Greetings, fellow readers.

It has been quite a long time since I have done anything on this blog, and while I don’t expect to make a fuss all of a sudden, I wanted to differentiate what came before from what is to come now and later.

I created this blog as I was required to for classes in college, which I have long since graduated.  I had no experience blogging before then, so upon my first assignment I had a bit of apprehension and have no problem admitting I thought the notion of blogging was somewhat… weird, maybe? It matters not, because I was ignorant and upon completing my first assignment I felt a rush of excitement: I was required to address a topic, but I could say whatever I wanted.  The restrictions of essays and journal entries were no longer a factor.  I felt liberated that I had the freedom to not even answer a question, per se, but to address a topic however I felt necessary to.

Of course, none of this should come as a revelation to anyone consistently reading blogs, but I mention this simply because I had been doing a lot of thinking.  Over the years I was in college, I was turned onto Jim Emerson’s blog Scanners and even though he has since then retired, I found myself going through his archives, re-introducing myself to some of the articles I had read before, and discovering some new ones.  Afterward, I wanted to start it up again.  I missed that freedom, but I was not sure which of two ways to go about it.  Among my school blog assignments, I only wrote a couple of entries in my free time.  It has been nearly two years since I have published anything.  I wondered if I should pick up where I left off, or start a brand new blog from scratch the distance itself from the other.

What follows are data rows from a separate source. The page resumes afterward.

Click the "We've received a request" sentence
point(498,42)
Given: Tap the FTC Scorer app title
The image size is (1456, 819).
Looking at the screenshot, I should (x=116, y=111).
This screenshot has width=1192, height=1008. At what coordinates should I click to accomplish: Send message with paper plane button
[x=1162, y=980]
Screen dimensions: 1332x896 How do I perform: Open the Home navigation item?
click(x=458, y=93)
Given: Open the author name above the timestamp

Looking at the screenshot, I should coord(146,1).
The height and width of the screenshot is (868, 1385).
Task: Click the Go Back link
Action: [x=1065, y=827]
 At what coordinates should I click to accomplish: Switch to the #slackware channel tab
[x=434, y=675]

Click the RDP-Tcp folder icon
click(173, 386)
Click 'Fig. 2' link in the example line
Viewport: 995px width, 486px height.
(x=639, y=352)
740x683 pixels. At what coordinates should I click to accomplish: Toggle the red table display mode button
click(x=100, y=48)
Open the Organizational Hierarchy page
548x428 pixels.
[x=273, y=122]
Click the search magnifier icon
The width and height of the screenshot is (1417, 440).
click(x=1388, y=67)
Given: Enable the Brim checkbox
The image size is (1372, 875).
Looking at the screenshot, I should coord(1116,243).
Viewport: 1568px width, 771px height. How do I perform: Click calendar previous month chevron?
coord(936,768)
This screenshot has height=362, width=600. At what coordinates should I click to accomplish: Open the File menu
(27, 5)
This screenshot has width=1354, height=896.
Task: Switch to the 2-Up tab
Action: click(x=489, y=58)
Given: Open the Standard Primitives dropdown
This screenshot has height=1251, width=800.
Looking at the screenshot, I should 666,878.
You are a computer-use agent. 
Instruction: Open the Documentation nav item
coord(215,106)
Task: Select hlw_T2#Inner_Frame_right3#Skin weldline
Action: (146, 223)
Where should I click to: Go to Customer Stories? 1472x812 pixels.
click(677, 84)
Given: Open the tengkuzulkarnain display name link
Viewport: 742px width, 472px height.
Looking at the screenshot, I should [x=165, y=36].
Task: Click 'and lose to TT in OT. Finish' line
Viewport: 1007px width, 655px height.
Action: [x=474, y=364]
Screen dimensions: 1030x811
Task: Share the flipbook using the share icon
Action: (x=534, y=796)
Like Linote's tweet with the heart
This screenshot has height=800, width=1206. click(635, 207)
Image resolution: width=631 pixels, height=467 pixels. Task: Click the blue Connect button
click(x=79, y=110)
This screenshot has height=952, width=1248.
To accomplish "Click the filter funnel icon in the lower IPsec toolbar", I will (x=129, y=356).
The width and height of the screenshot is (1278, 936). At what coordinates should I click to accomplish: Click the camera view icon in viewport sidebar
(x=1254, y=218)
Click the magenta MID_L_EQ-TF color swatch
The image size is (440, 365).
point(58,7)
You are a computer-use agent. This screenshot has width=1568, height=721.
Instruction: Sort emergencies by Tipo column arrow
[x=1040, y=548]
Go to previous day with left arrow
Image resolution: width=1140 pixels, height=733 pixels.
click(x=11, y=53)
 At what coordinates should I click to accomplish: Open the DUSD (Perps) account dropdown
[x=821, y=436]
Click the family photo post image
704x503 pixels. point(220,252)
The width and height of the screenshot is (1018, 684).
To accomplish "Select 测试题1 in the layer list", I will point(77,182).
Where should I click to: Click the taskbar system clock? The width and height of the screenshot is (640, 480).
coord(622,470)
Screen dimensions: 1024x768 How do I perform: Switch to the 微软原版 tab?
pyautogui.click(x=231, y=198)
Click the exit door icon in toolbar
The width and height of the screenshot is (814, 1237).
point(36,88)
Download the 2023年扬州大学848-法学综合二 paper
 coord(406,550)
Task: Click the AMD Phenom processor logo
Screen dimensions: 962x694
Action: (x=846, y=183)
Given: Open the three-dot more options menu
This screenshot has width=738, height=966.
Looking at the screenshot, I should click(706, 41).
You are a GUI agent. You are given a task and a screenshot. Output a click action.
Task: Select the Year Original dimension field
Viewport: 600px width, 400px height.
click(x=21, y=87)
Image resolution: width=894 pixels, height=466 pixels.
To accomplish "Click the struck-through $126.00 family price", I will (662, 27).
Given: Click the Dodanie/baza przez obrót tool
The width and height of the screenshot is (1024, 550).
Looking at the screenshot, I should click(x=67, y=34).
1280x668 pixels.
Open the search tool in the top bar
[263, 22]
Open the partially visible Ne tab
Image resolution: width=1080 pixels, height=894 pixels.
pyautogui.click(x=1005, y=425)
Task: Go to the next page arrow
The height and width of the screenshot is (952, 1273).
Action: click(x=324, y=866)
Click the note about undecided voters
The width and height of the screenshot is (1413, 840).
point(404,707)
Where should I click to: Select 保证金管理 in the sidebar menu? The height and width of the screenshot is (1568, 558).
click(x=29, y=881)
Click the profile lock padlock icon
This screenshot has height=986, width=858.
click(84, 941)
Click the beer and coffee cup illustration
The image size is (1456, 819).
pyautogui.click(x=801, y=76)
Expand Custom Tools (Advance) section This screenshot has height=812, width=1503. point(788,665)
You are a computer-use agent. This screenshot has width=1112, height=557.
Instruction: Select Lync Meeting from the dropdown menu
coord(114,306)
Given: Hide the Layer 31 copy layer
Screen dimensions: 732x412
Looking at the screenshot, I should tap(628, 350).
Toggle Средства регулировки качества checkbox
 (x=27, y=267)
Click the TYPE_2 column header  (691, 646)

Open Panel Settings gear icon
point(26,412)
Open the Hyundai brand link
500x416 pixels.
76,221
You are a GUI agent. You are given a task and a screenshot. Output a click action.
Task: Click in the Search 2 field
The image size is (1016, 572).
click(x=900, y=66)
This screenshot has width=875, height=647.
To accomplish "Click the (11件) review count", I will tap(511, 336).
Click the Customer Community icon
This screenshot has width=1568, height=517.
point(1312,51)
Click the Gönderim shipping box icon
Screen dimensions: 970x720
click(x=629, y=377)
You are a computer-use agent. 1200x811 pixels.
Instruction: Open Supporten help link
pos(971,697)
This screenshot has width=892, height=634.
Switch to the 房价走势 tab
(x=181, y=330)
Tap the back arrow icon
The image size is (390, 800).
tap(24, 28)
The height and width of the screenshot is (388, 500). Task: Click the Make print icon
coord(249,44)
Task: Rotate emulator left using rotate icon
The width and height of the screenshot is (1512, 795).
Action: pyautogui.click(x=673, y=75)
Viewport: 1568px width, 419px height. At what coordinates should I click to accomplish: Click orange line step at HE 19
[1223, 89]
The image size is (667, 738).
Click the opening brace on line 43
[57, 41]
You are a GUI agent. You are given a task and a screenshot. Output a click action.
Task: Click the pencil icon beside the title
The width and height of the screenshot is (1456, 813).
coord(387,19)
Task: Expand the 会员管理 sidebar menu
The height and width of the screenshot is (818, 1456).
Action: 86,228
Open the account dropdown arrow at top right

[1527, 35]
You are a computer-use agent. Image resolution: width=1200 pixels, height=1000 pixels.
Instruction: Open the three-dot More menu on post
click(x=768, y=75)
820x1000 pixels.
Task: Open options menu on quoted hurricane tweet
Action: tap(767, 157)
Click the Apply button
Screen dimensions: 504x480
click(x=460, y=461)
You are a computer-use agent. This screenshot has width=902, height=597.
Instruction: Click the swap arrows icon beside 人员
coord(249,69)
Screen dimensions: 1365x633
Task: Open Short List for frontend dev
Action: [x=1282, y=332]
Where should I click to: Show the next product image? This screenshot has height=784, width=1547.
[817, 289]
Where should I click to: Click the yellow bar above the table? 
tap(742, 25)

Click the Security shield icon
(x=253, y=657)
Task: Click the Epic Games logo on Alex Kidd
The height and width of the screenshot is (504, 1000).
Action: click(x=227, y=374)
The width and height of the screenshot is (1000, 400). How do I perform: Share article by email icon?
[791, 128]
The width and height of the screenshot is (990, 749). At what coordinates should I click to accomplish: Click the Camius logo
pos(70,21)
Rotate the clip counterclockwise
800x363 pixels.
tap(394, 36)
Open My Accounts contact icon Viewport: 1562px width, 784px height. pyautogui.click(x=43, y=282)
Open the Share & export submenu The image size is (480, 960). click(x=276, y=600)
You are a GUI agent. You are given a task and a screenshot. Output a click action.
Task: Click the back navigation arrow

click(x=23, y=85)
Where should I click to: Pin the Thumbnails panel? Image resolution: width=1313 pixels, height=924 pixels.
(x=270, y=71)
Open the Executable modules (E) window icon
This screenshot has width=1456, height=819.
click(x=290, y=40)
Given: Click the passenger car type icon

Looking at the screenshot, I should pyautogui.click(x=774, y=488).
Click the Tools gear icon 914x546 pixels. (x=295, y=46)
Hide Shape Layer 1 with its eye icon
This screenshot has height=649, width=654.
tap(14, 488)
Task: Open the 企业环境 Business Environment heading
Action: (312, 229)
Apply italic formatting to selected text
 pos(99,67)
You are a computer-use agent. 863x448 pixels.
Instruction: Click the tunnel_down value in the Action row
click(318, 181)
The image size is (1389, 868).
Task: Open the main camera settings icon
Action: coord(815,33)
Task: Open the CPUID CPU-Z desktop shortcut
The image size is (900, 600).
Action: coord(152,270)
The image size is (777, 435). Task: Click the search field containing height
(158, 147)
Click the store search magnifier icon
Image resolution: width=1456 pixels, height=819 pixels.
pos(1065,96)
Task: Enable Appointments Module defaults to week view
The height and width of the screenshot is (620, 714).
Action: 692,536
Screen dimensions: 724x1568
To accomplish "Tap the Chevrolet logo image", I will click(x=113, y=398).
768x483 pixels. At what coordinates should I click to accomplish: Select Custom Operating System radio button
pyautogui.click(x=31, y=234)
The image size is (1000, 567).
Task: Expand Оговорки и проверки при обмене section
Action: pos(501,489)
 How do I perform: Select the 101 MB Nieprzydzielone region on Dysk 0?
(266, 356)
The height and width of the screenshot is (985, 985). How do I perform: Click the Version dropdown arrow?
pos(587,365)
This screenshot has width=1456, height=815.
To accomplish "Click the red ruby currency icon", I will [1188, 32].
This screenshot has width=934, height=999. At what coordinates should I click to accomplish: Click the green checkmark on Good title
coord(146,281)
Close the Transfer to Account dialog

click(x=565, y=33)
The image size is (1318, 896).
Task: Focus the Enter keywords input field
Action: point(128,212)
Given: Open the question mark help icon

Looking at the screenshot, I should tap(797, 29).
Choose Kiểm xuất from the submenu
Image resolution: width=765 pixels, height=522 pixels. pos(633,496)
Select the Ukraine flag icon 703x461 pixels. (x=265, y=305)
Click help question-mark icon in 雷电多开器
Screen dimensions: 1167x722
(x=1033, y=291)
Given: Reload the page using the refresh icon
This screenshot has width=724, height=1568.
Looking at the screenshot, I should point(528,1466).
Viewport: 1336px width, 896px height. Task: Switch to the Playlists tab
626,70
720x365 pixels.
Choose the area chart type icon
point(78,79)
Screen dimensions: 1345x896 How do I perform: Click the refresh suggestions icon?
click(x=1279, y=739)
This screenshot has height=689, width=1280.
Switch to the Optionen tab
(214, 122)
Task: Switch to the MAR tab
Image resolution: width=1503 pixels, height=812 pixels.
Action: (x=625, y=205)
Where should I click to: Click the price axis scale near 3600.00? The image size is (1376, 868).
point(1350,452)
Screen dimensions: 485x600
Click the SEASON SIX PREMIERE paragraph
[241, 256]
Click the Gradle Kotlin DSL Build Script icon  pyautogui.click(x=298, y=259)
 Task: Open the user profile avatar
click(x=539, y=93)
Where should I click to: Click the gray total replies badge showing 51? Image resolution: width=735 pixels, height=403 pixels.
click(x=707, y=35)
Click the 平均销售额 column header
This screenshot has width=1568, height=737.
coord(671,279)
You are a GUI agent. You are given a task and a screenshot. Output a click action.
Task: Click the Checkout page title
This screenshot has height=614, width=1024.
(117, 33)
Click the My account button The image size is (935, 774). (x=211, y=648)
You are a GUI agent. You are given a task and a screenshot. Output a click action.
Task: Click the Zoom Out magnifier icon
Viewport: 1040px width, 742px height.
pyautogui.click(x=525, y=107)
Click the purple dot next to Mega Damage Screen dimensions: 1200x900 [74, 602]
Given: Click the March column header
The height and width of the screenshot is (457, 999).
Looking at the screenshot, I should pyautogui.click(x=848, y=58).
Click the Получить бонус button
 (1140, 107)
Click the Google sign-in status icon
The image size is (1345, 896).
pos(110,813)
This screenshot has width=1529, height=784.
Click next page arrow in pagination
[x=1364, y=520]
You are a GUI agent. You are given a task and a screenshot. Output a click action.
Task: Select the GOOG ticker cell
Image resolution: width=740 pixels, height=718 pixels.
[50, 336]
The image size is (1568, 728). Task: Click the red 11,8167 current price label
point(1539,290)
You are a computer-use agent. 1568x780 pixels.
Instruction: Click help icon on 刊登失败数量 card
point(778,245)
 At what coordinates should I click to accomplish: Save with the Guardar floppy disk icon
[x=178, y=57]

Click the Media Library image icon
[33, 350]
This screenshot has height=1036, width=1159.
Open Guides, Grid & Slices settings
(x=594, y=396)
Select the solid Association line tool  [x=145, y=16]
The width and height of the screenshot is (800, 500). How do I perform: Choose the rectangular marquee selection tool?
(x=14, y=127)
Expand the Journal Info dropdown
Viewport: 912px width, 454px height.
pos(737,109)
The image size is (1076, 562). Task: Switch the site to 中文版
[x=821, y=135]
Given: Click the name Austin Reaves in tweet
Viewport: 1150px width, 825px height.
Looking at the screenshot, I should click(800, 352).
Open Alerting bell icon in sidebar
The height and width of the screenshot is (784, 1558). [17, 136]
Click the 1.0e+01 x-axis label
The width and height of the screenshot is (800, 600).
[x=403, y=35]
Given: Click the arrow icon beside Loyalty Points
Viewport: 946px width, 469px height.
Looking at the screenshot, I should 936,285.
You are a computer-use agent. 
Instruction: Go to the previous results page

In the spirit of blogs reflecting the freedom of expression being somewhat self-indulgent, and I say that affectionately, I took a look at some of my older posts, and while I may have written them differently now, they reflected who I was, what I thought and how I wrote at the time.  For better or for worse.  And that’s what the publish date at the top of the articles are for, right?  So that will be then, and this will be the dividing point to now.

I don’t know how this is going to go.  Recently I’ve been watching shows and TV and have been moved and inspired in ways that few shows have been able to do.  I would hope I would be able to lend some critical analysis and break down some of the things that make me tick.  But on the other hand, maybe I’ll end up telling stories.  Who knows?  I can’t claim to be as focused as other blogs might be, but a creative outlet is a creative outlet nonetheless, and would remain unchanged with zero readers or a thousand… unless of course it led to a lot of interaction, that of course would be a whole new and different experience.